→ **EXERCISE GOAL**
Word for word, give the records again, dropping any picture they hold.

[Pixel coordinate grounding data]
----------------

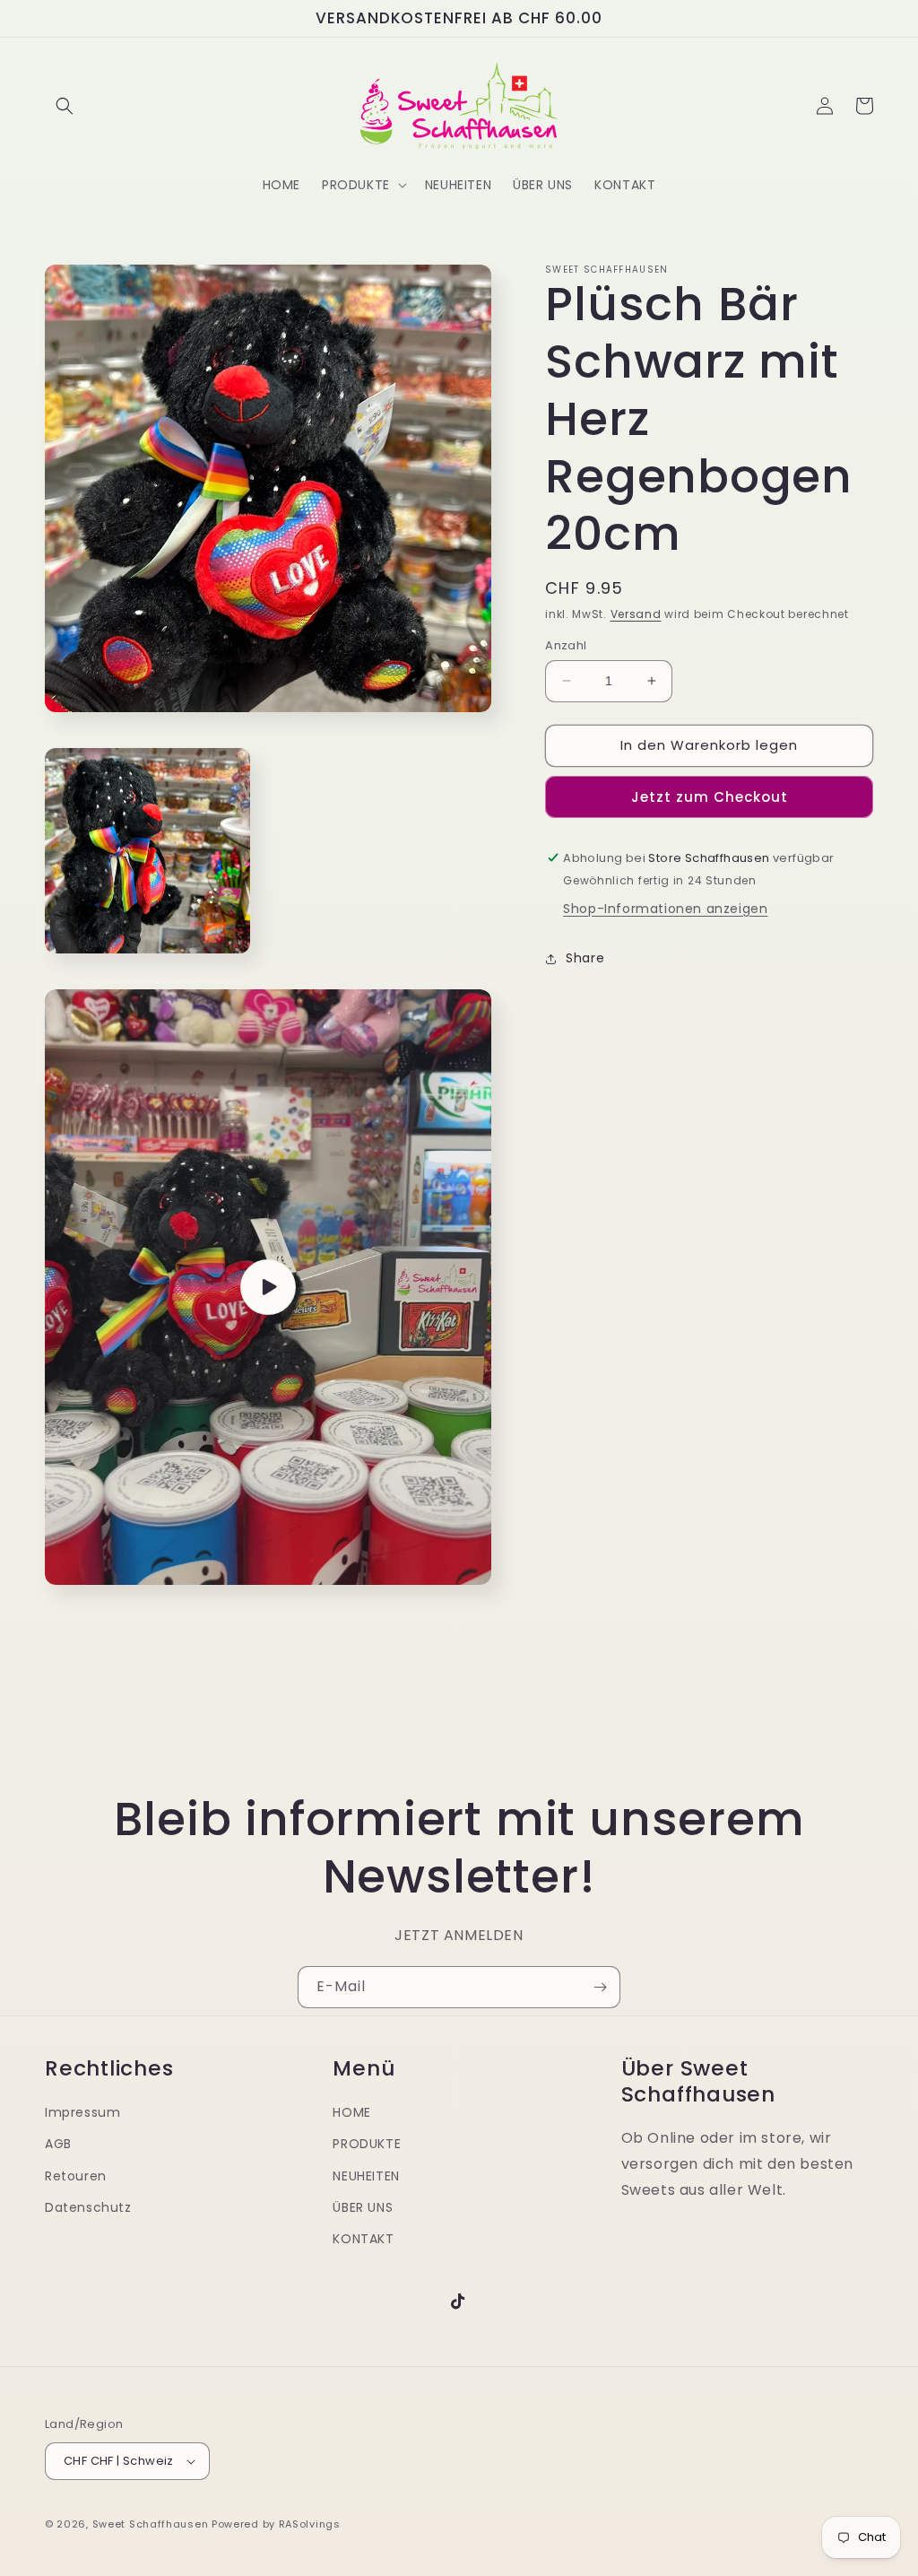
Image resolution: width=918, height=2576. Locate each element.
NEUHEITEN (366, 2176)
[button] (64, 106)
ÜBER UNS (363, 2207)
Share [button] (585, 958)
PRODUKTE (367, 2144)
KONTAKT (363, 2239)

----------------

→ **ANSWER TO THE PROBLEM**
Image resolution: width=918, height=2576. Locate each element.
NEUHEITEN (366, 2176)
[button] (64, 106)
ÜBER UNS (363, 2207)
Share [button] (585, 958)
PRODUKTE (367, 2144)
KONTAKT (363, 2239)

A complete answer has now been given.